> Data listing:
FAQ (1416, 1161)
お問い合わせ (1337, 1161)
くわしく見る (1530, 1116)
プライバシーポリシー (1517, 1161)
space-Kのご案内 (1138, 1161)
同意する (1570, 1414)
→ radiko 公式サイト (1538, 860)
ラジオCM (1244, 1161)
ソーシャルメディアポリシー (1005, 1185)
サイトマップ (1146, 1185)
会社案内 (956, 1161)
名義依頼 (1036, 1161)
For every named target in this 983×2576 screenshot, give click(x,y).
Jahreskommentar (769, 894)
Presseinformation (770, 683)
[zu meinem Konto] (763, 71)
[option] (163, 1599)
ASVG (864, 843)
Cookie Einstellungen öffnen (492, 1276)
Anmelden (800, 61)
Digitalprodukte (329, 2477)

> Task: Could you return the complete listing, word for word?

> Reply:
FAQ (1416, 1161)
お問い合わせ (1337, 1161)
くわしく見る (1530, 1116)
プライバシーポリシー (1517, 1161)
space-Kのご案内 (1138, 1161)
同意する (1570, 1414)
→ radiko 公式サイト (1538, 860)
ラジオCM (1244, 1161)
ソーシャルメディアポリシー (1005, 1185)
サイトマップ (1146, 1185)
会社案内 (956, 1161)
名義依頼 (1036, 1161)
For every named target in this 983×2576 screenshot, give click(x,y).
Jahreskommentar (769, 894)
Presseinformation (770, 683)
[zu meinem Konto] (763, 71)
[option] (163, 1599)
ASVG (864, 843)
Cookie Einstellungen öffnen (492, 1276)
Anmelden (800, 61)
Digitalprodukte (329, 2477)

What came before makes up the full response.